Justice Muhammad Iqbal Hameed-ur-Rehman, one of three judges who met amid heightened security in Islamabad to hear the appeal, said he could not rule on whether Asia Bibi’s 2010 conviction for insulting the prophet Muhammad should stand because of his involvement in a related case.
The supreme court judge said he had overseen the appeal hearing of Mumtaz Qadri who was convicted of murdering Salmaan Taseer, a leading liberal politician who had campaigned for Bibi to be released.
Bibi’s laywer, Saif-ul-Mulook, said it would probably take weeks or months for a replacement judge to be found and for the appeal to be rescheduled.
Bibi was accused of blasphemy after rowing with two Muslim women in her village in Punjab in 2009. The lawyer said the case against her was weak, not least because the testimony of the women was contradicted by other witnesses and did not meet the high standard of proof demanded by Islamic law.
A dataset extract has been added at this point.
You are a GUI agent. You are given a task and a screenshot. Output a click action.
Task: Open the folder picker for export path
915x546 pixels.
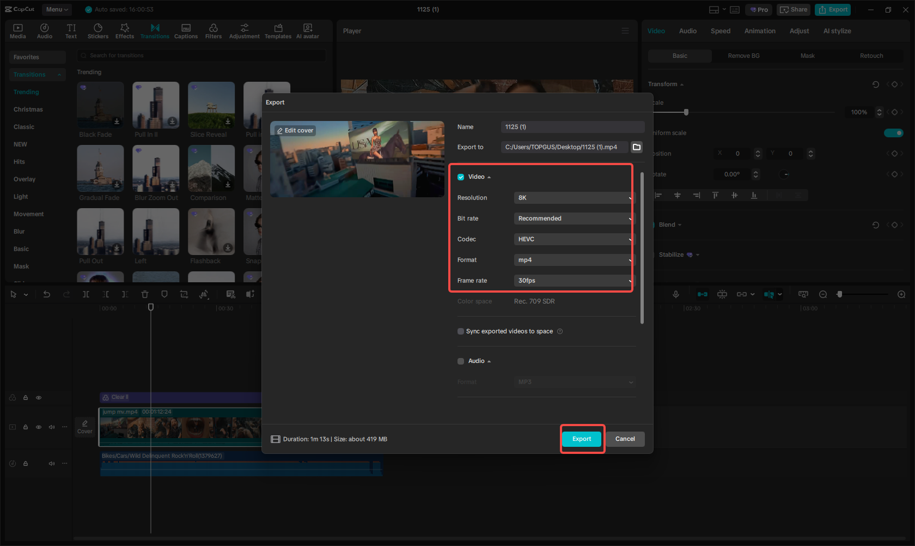click(636, 147)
Pakistan’s blasphemy laws have been criticised by human rights groups who say they are often used maliciously and to persecute religious minorities in the Muslim majority country.
The man who lodged the original complaint with police, Qari Muhammad Saalim, a village mullah, was in court for the hearing, along with a contingent of lawyers who offer their services for free in such blasphemy cases.
Ghulam Mustafa Chaudhry, the lead lawyer, who heads a group called the Movement for the Finality of the Prophethood, said Bibi had already been found guilty by two courts. “When they execute her it will stop other people from committing blasphemy,” he said.
Hardline religious groups have demanded the government carry out the death sentence, which has never happened in a blasphemy case before. In March, thousands of protesters held a protest outside parliament in which they demanded her execution.
This week, the Shuhuada Foundation, a group connected to Islamabad’s infamous Red Mosque where Islamists fought battles with security forces in 2007, warned that its supporters would take to the streets and become “a centre for the anti-government movement” if Bibi was released.
Despite the presence of riot police outside the supreme court there were no signs of any protesters on Thursday. Chaudhry said his group was “totally peaceful”.
“We are ready to accept the verdict of the court,” he said.